We are no longer constituents. We are the source of revenue.

There have been some sneaky little plays on words that have popped up the past few years like "Creating new revenues" and "expanding our revenue base" or "we can't cut revenues at this point" which requires some scrutiny of what the hell they actually mean by that.

The thing is, they are looking at their budgets, which are based on our tax dollars, and by increasing "revenues" what they really mean IS raising taxes, creating new ones, and broadening existing regulations to require more and higher permit fees to do business and maintain requisite licenceure.


#14

There is no place with greater expertise in "Creative Financing" and "funny numbers" than Washington.

Mufasa


#15

Though it was touched on already, the Media has a much more prominent role in elections. They can simply pick winners with selected coverage, out of context quotes and downright falsification. Theyre reveling in this, with the armchair quarterback commentators discussing the X's and O's as if it were an NFL game.

I do not think Reagen had the support/opponent that the modern day media is. Granted, he had the looks and charisma that are favorable to the media, but today its a whole different ball game. Couple that with the decrease in any sort of journalistic standards and you have Jersey Shore Presidential Elections.

Many of these debate questions are erroneous to any sort of national concern, and primarily used to make a circus out of the candidates, which they gleefully fall into.

I do agree that this GOP nomination will show exactly where the party is heading towards, as it is far from united.

And for Skyzyk, there is an article by George Orwell regarding Political language and its purposeful use of confusing and senseless jargon. Not that that jargon is any suprise to PWI, but look at how heated and emotional the everyday constituents become over these issues without even understanding the context. "Oh we SHOULD raise revenues! Great idea! And we're gonna have jobs created by gubbiment! AND SOCIAL SECURITY"...


#16

Reagan was not a conservative. He spoke in conservative libertarian rhetoric but he was a statist just like all the rest -- except for Ron Paul of course.

A true conservative would not have built up the military industrial complex and grown the national debt like Regan did.

If that is all you got your beloved GOP is dead.


#17


This is what a conservative looks like.


#18

You're confused Lifty, Paul is a libertarian, and an odd one at that. Reagan was a conservative in the same mold as the father of the modern conservative movement Barry Goldwater. Goldwater coined the term "peach through strength" and was a very prominent military hawk.

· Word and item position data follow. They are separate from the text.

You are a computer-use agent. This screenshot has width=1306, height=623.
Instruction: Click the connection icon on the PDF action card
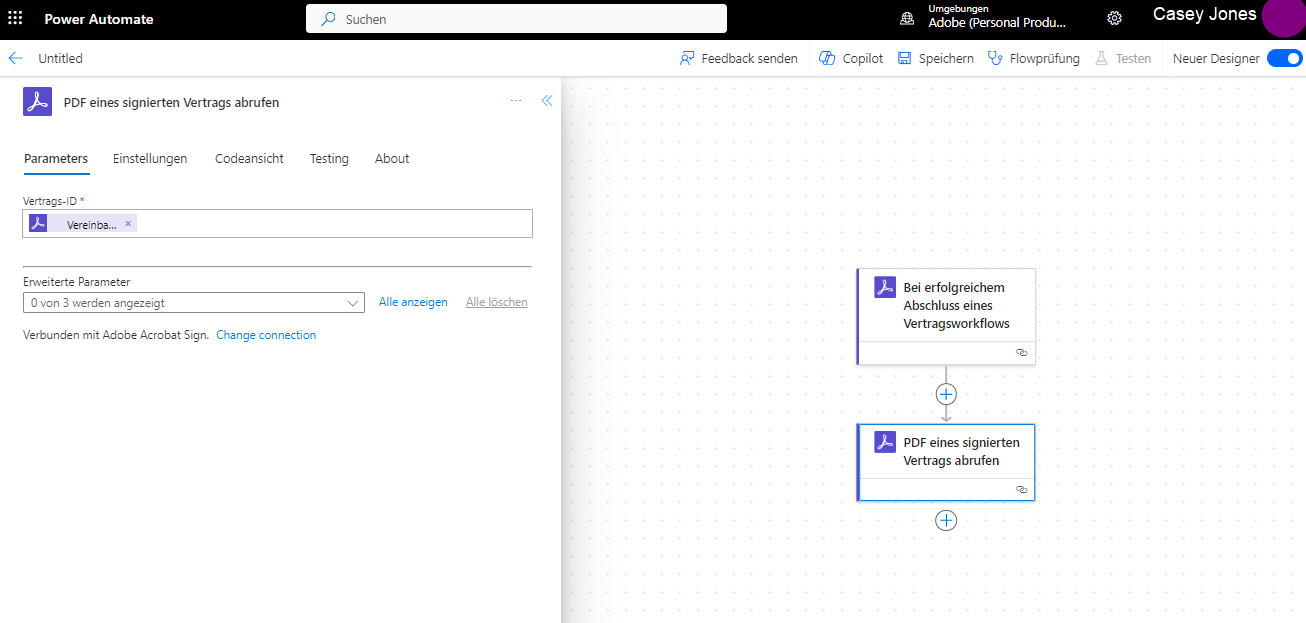tap(1021, 489)
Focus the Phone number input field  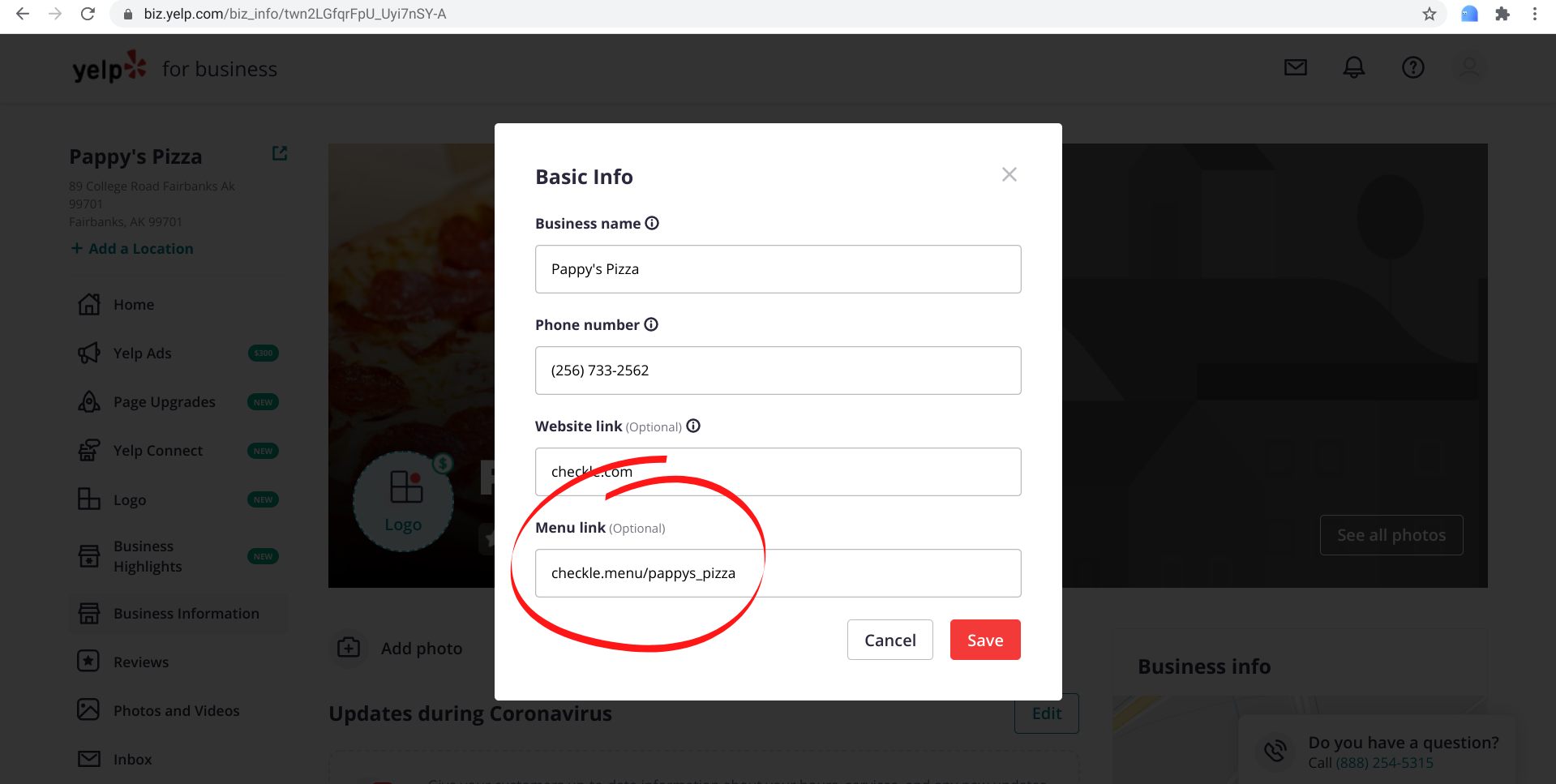point(778,371)
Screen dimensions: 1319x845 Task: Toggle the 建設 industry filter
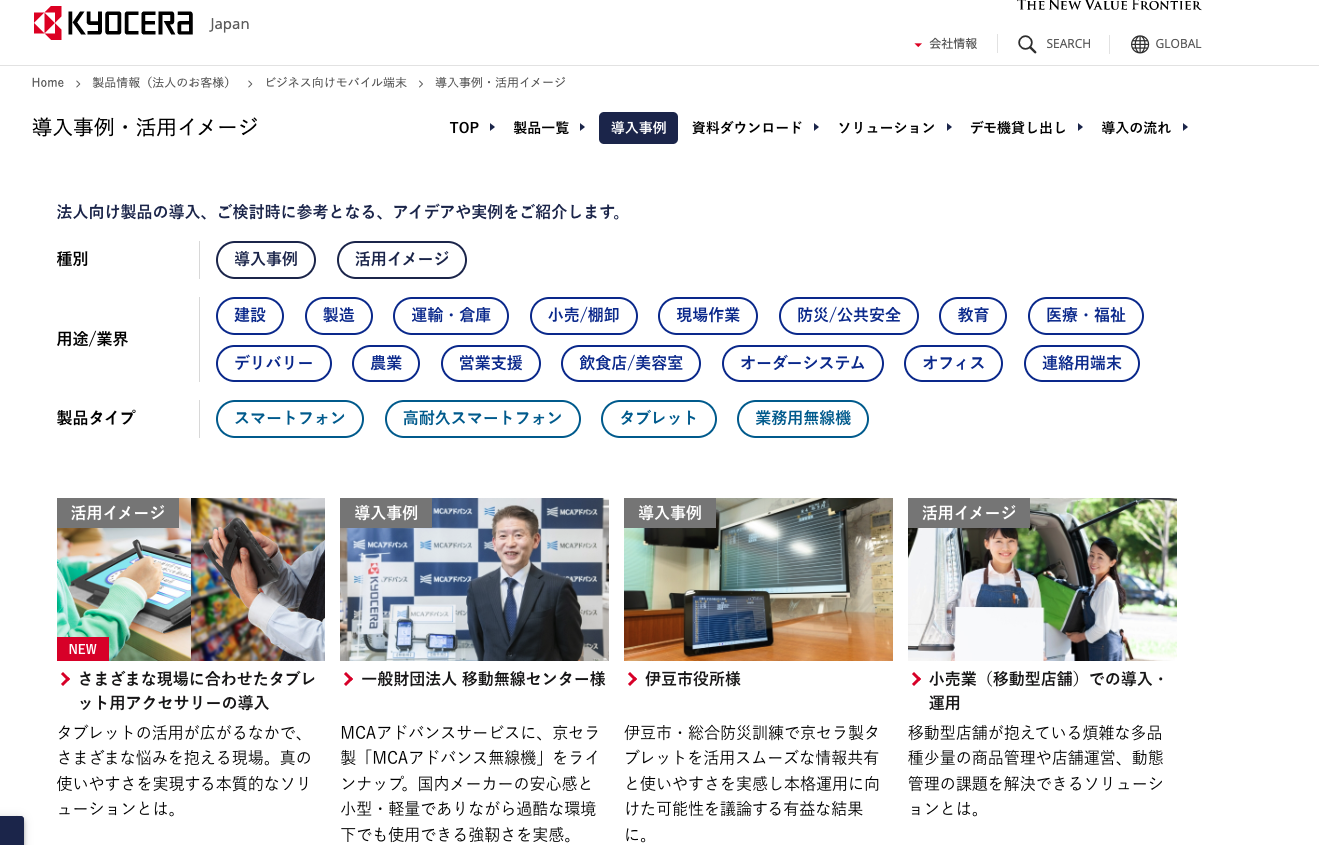click(x=250, y=315)
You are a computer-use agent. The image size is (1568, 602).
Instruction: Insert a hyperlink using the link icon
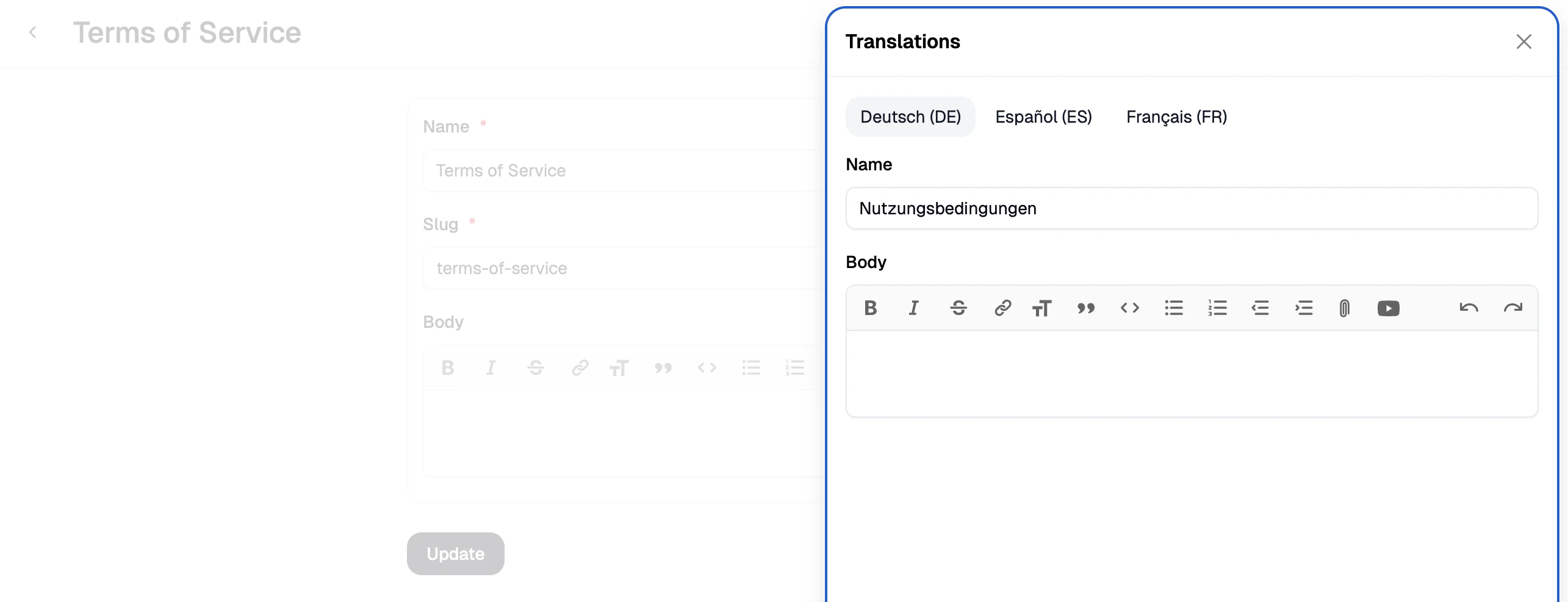pyautogui.click(x=1002, y=308)
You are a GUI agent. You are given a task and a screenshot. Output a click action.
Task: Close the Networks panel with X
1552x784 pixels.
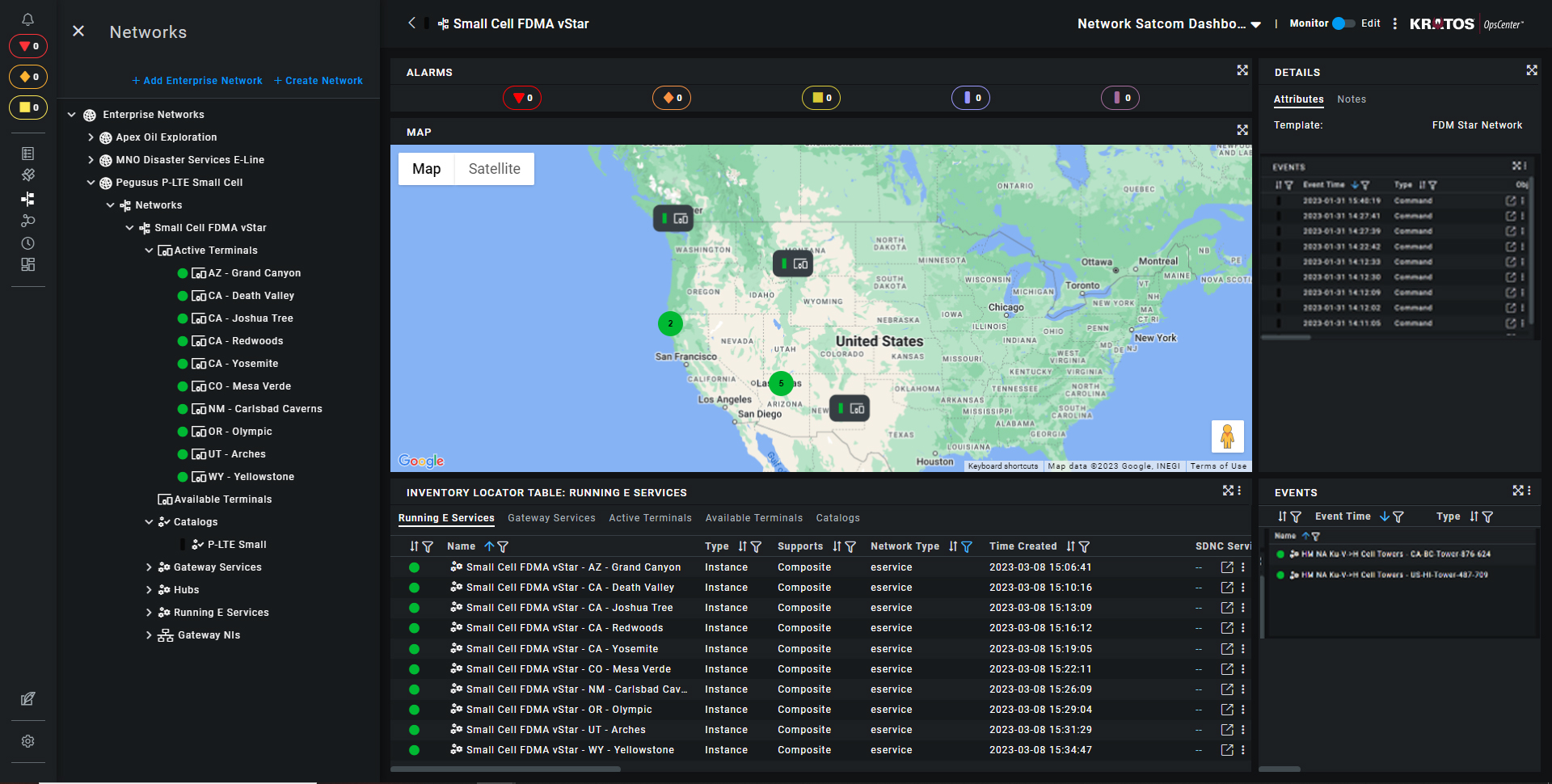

You should really read up on conservatism before you drag out poor old Ron Paul as the epitome of such.

ZEB


#19

Words don't mean anything. Only actions. Regan grew government and the debt just like a silly democrat would (heck, by those standards Clinton was a better conservative than Reagan).

Ron Paul is both a conservative and a libertarian (the ideas are not mutually exclusive). And a very principled man, at that.


#20

As I said Barry Goldwater was the modern day leader of conservatism. And he would not have looked at Ron Paul as a conservative. Read up on Goldwater, let some real conservative light into that libertarian brain of yours.